PROBLEM REQUIREMENTS = Below are the records; copy every line in them that holds the string "computer".

◇ ◇ ◇ ◇ ◇

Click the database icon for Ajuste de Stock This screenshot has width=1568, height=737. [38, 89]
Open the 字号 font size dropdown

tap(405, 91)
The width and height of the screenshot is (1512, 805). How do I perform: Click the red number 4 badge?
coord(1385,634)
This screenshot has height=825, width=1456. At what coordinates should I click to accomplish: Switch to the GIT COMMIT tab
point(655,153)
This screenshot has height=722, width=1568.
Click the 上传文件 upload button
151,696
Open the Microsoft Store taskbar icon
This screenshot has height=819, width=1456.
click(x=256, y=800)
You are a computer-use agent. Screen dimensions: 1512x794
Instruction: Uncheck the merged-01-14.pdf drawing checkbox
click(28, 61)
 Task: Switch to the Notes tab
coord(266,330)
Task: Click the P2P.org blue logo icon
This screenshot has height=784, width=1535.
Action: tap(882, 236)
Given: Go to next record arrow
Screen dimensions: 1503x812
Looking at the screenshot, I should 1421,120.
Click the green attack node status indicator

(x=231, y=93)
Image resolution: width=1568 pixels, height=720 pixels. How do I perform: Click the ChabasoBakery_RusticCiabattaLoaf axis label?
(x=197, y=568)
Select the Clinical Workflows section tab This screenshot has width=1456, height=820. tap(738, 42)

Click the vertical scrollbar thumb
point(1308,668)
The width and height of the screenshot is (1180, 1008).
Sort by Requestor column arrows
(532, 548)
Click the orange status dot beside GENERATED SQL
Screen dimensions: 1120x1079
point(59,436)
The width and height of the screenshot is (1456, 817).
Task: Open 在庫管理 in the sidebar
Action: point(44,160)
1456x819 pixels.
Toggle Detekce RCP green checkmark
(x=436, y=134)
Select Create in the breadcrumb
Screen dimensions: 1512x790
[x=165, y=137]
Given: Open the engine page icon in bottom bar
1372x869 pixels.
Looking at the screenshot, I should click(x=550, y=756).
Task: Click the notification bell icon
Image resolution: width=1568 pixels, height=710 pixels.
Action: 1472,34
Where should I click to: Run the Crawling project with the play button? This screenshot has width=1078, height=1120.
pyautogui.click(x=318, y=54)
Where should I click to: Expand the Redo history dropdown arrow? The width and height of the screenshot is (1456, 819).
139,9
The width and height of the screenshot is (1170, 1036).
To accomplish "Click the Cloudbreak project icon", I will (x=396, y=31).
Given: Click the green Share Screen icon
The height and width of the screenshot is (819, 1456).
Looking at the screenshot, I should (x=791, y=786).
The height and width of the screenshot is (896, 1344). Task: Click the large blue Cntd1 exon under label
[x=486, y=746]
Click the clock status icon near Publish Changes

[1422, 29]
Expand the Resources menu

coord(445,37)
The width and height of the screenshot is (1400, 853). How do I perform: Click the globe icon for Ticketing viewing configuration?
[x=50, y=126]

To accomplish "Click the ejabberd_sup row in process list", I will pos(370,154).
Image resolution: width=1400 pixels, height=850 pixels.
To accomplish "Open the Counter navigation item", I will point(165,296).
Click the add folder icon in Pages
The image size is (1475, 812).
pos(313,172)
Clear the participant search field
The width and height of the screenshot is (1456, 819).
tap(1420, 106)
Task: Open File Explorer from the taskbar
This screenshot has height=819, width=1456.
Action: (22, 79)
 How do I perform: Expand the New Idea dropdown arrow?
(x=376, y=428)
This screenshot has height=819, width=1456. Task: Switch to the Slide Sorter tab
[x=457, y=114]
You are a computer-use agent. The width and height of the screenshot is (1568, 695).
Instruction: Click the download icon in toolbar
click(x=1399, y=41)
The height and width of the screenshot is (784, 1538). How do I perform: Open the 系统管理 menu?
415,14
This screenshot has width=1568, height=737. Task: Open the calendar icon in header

◇ ◇ ◇ ◇ ◇

OUTPUT FOR THIS EXERCISE =
You are a computer-use agent. Screen dimensions: 1512x794
You are a computer-use agent. The width and height of the screenshot is (1568, 695).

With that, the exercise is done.